I stood there, sobbing through words I didn’t even know six months ago, I felt some piece of what it must mean for thousands of generations of Jews to have embraced the fragmented, flawed characters in these stories.
In one perfect moment, I felt like I got it. K’dushah. Taking the divine and the human, the sublime and the flawed, into your arms — and loving them equally.
How could I not cry?
13 Tevet 5769. I think I’m in love.
I started understanding back in December or so just how life-altering this process is. Converting to Judaism is easily on a par with getting married, having a kid, changing careers, or moving to a new country.
Of all these things, I think getting married best captures what the process feels like to me.
I think of the time from 2006 to 2008 as a sort of dating phase. Judaism and I went out a few times, had some nice meals, exchanged a few phone calls. Nothing serious. Things started getting serious in September. We stopped dating other people in mid-October and started spending more and more time at each other’s houses.
Right now, in the middle of Tevet and the first weeks of January, I feel like we’re poised to move in together. And it’s really emotional.
There’s a time in the early months of most serious relationships, I suppose, when you wake up next to your still-new partner and think, “Who is this person, really?” You mourn a little for your life as a single person. Your friendships from before are challenged by the new arrangement. You may feel a little boxed in at times. It’s taking work to come to terms with your partner’s moods and quirks.
I experienced all these things when Brian and I first got serious with each other, which was happening in exactly this season sixteen years ago. I had doubts. We both did.
In the spring of that year, I went away for a week or so and felt like one of my arms had been chopped off, leaving a vague phantom limb in its place. Then I came back and had him in my arms again, and a wave of relief washed over me. Then I just knew.
I think something like this happened that day during Avot v’Imahot. I came in with my doubts, with my cranky aches and pains. And just like in that moment with Brian, I took it all into my arms, and the relief was profound and overwhelming and beautiful beyond words.
First Comes Love, When Comes Marriage?
I’m writing now on the Sunday night after the tremendous experience of CRC’s spiritual enrichment weekend. So many things happened that took me by surprise. One was a point at the beginning of t’fila on Saturday morning — realizing that my normally crippling self-consciousness was gone.
It came back, as it always does, but before it did, there I was on my feet, swaying back and forth, grinning from ear to ear as I belted out Adonai s’fatai tiftach, ‘Adonai, open my lips.’

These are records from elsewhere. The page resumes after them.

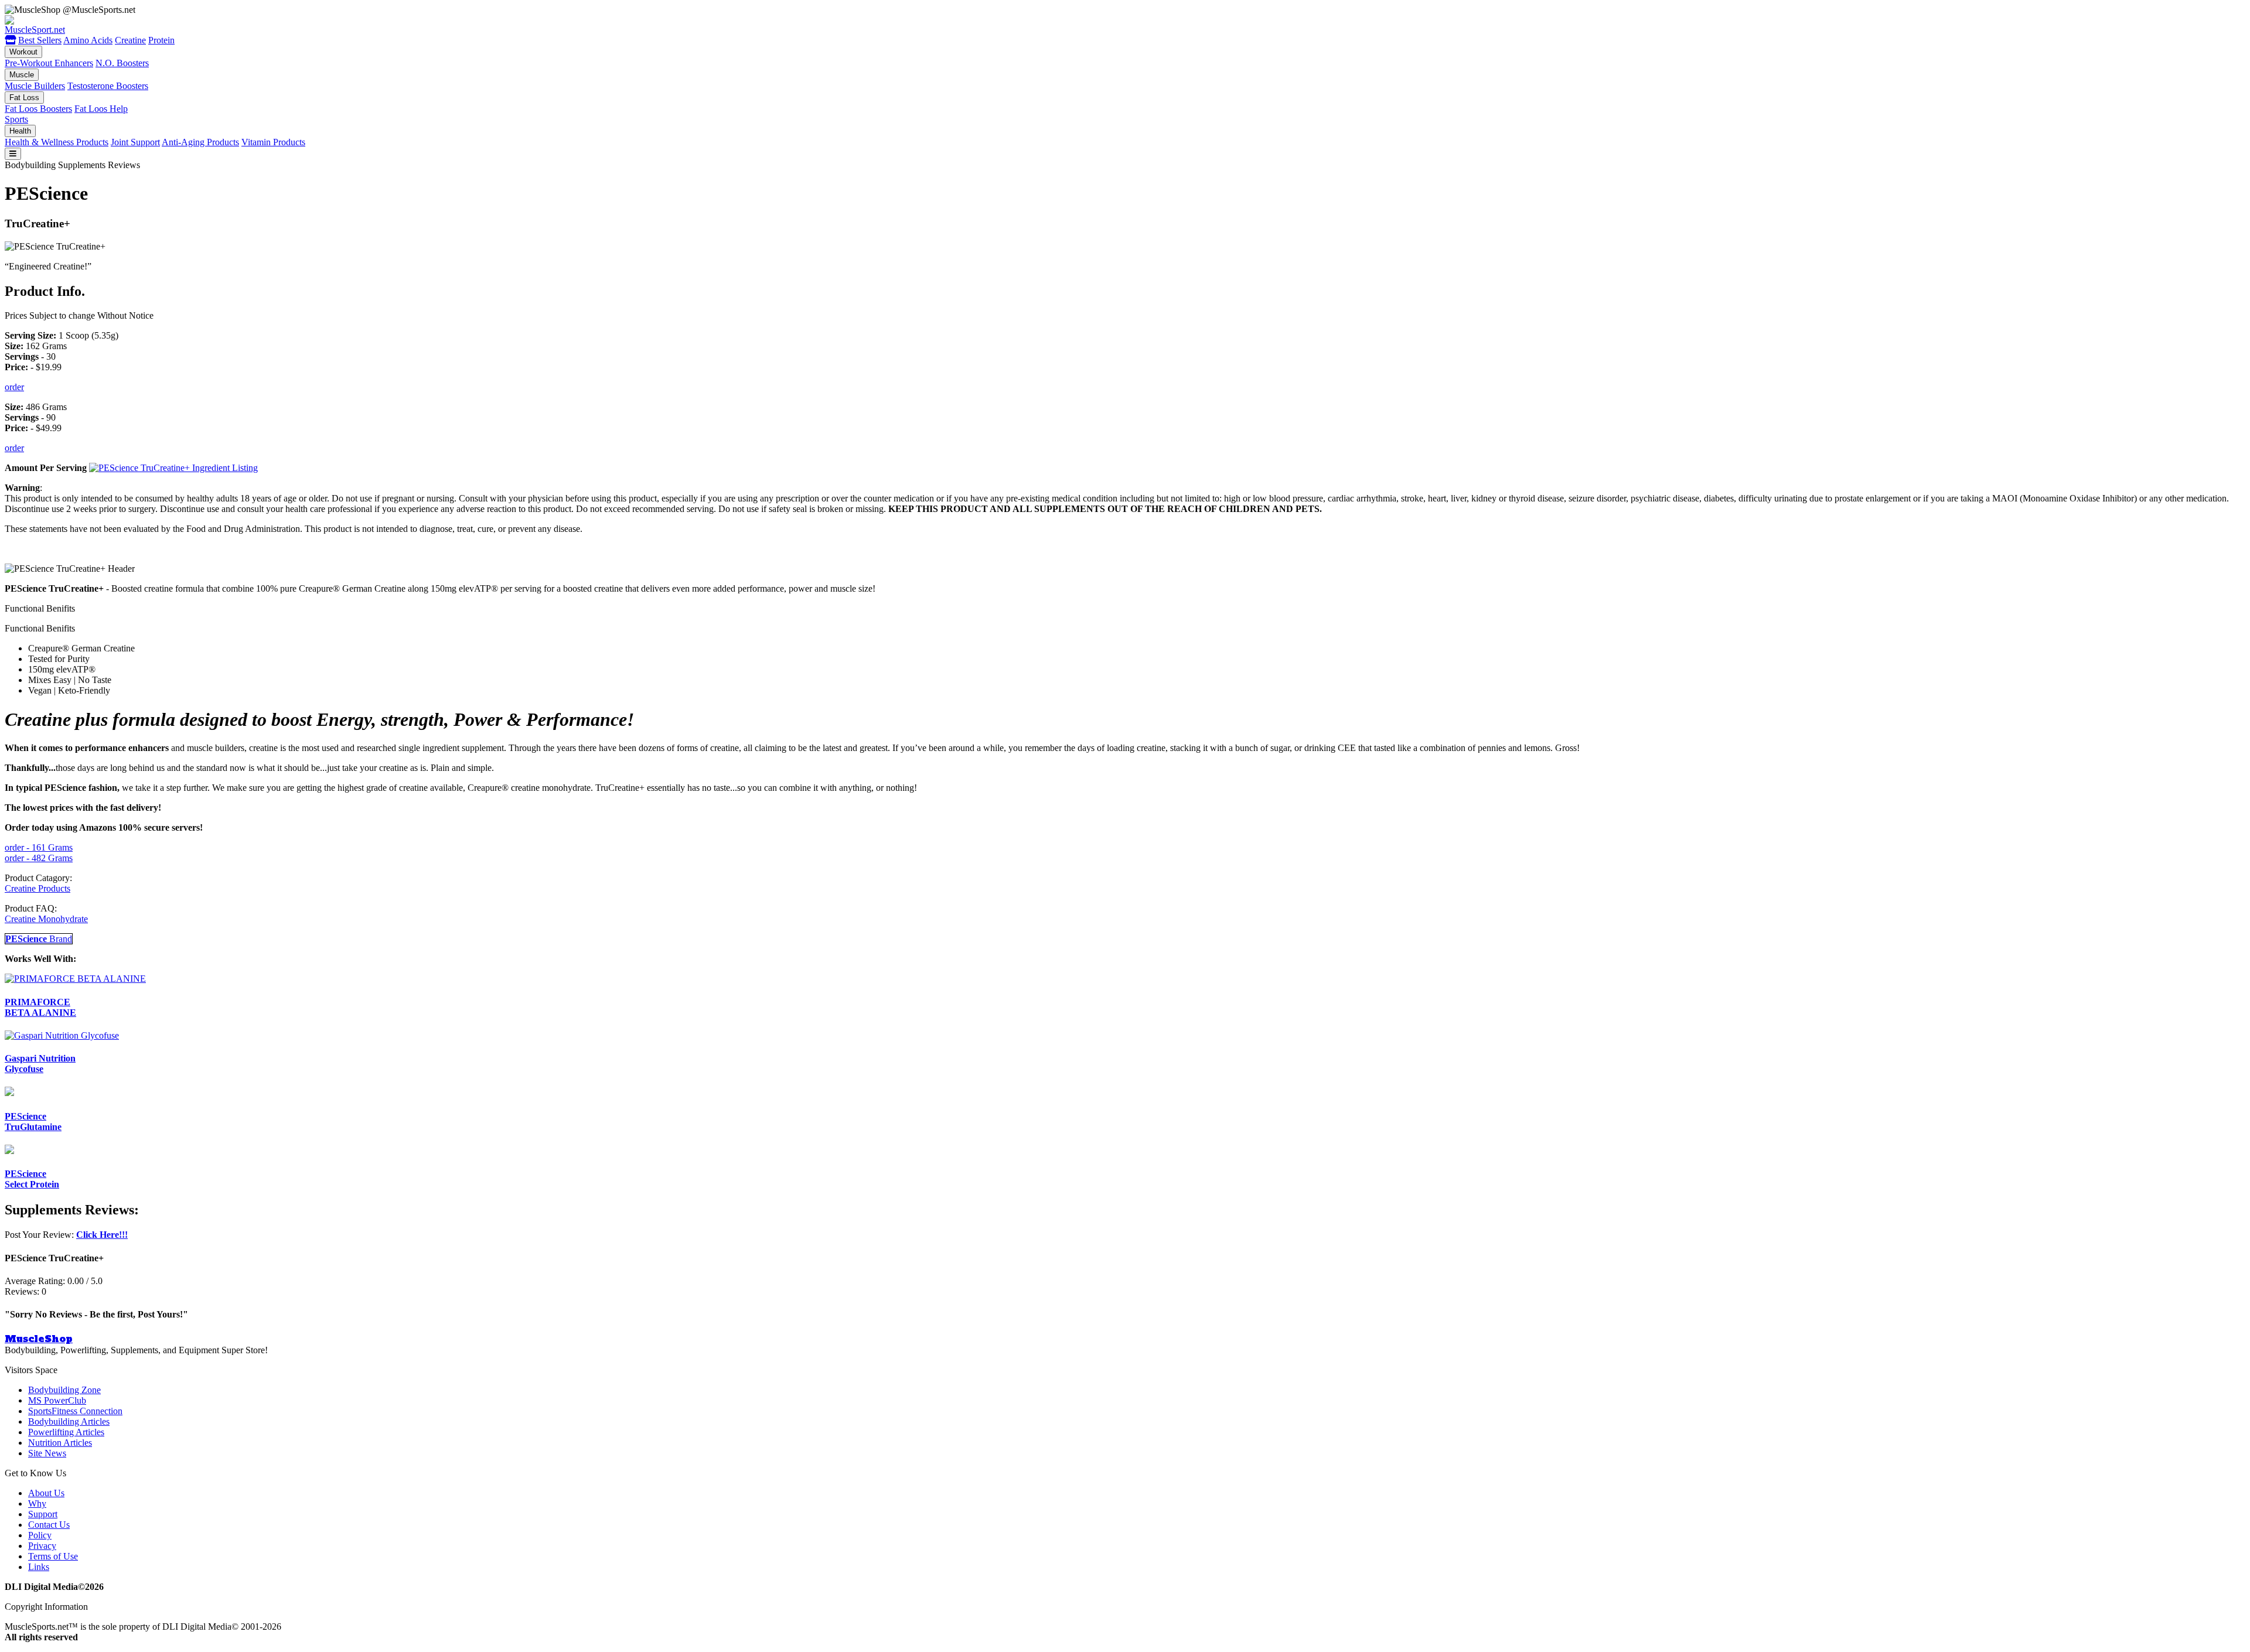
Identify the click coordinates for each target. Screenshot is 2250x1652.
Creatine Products (37, 888)
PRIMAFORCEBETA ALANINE (40, 1007)
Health (20, 131)
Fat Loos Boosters (38, 109)
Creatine (130, 40)
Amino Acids (87, 40)
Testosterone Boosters (107, 86)
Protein (161, 40)
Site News (47, 1453)
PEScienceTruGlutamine (33, 1121)
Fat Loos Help (101, 109)
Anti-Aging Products (200, 142)
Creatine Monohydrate (46, 919)
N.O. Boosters (122, 63)
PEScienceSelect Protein (32, 1179)
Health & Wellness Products (56, 142)
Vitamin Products (273, 142)
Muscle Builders (35, 86)
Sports (16, 119)
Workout (23, 51)
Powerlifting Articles (66, 1432)
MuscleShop (39, 1338)
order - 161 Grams (39, 847)
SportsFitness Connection (75, 1411)
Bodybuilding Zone (64, 1390)
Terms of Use (53, 1556)
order (14, 387)
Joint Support (135, 142)
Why (37, 1503)
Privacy (42, 1546)
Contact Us (49, 1525)
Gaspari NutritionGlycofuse (40, 1063)
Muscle (21, 74)
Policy (40, 1535)
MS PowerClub (57, 1400)
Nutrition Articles (60, 1443)
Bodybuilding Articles (69, 1421)
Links (38, 1567)
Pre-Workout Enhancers (49, 63)
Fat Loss (24, 97)
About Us (46, 1493)
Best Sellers (40, 40)
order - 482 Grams (39, 858)
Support (42, 1514)
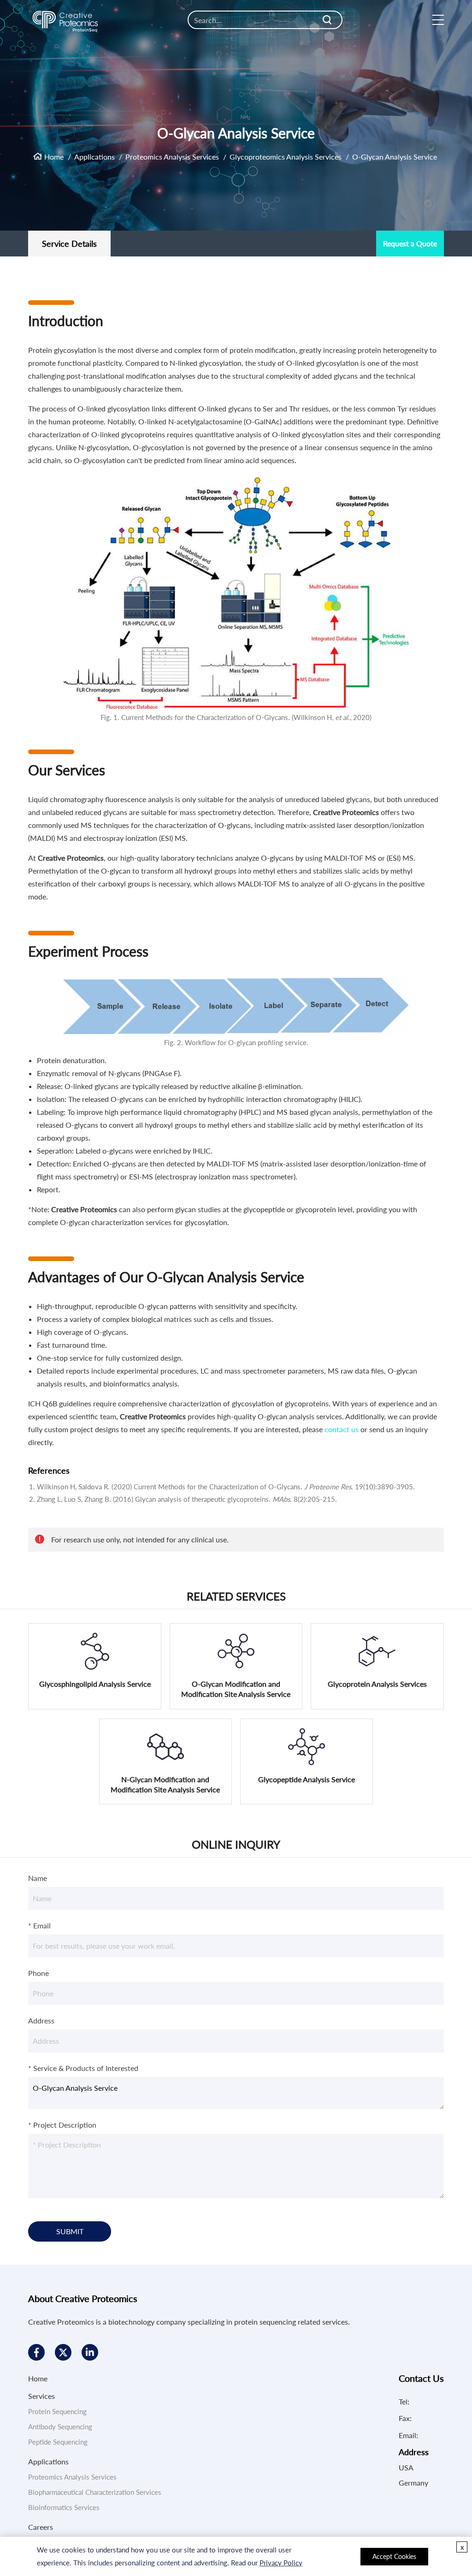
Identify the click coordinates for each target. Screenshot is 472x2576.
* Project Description (62, 2124)
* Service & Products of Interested (83, 2068)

As late as a few weeks ago, I wouldn’t have seen that coming in a million years.Another was a point on Monday, just before the last session with Rabbi Rami. The room was filled with people, only a few of whom I knew. Understand, in any other place, even a short time ago, I would have been crawling out of my skin. I would have felt like a great interloper, a fish out of water, a poseur just waiting to be exposed. These are the things I tend to do to myself at such moments. But this time, surrounded by strangers and one of only a handful of people not born into the tradition, I was totally, utterly without tension.
It’s hard to communicate how extraordinary this all was. But I think I can articulate clearly the two things I took away.
First, CRC is home. I will still explore Jewish life through other congregations, but when someone like me experiences something like this, it’s as good as a sign from G¤d. Burning shrubbery of some kind would not have seemed at all out of place.
And to have my husband beside me, welcomed, valued, and totally included in his own right– well, there just aren’t words for how precious that is.